22. Inability to Obtain Authority. The inability of the Company to obtain authority from any regulatory body having jurisdiction, which authority is deemed by the Company’s counsel to be necessary to the lawful issuance and sale of any Shares hereunder, will relieve the Company of any liability in respect of the failure to issue or sell such Shares as to which such requisite authority will not have been obtained.

 

23. Stockholder Approval. The Plan will be subject to approval by the stockholders of the Company within twelve (12) months after the date the Plan is adopted by the Board. Such stockholder approval will be obtained in the manner and to the degree required under Applicable Laws. In the event that stockholder approval is not obtained within twelve (12) months after the date the Plan is adopted by the Board, the Plan and all Awards granted hereunder shall be void ab initio and of no effect. Notwithstanding any other provisions of the Plan, no Awards shall be exercisable until the date of such stockholder approval.

 

24. Notification of Election Under Section 83(b) of the Code. If any Service Provider shall, in connection with the acquisition of Shares under the Plan, make the election permitted under Section 83(b) of the Code, such Service Provider shall notify the Company of such election within ten (10) days of filing notice of the election with the Internal Revenue Service and provide the Company with a copy thereof, in addition to any filing and a notification required pursuant to regulations issued under the authority of Section 83(b) of the Code. A Service Provider shall not be permitted to make a Section 83(b) election with respect to an Award of a Restricted Stock Unit.

 

25. Notification Upon Disqualifying Disposition Under Section 421(b) of the Code.
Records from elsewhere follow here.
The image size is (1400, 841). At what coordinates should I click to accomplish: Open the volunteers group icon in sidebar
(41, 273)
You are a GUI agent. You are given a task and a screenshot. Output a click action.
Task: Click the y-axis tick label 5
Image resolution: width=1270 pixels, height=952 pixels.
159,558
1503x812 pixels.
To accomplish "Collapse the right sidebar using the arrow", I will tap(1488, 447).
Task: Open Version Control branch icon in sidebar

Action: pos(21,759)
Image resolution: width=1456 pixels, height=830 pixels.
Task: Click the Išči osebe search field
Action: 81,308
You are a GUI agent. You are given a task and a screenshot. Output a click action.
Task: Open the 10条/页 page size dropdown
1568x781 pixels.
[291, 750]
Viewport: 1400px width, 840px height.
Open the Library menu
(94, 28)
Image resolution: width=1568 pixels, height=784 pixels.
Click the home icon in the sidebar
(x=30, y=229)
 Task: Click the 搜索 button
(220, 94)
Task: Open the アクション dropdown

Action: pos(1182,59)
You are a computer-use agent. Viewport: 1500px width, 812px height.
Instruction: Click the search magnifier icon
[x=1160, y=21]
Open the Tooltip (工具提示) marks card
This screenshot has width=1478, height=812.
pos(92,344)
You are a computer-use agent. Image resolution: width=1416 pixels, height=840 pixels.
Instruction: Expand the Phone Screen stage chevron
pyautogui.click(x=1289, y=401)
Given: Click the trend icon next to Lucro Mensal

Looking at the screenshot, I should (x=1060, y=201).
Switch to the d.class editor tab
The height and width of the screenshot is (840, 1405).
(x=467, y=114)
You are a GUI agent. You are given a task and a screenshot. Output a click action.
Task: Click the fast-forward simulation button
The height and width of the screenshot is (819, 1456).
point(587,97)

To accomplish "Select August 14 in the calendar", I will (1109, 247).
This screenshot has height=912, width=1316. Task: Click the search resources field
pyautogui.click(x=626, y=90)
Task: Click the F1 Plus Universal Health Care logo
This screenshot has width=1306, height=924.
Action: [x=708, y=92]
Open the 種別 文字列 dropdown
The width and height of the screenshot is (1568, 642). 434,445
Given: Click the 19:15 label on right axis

Each Service Provider shall notify the Company of any disposition of Shares issued pursuant to the exercise of an Incentive Stock Option under the circumstances described in Section 421(b) of the Code (relating to certain disqualifying dispositions), within ten (10) days of such disposition.

 

26. Choice of Law. The Plan and all rules and determinations made and taken pursuant hereto will be governed by the laws of the State of Nevada, to the extent not preempted by federal law, and construed accordingly.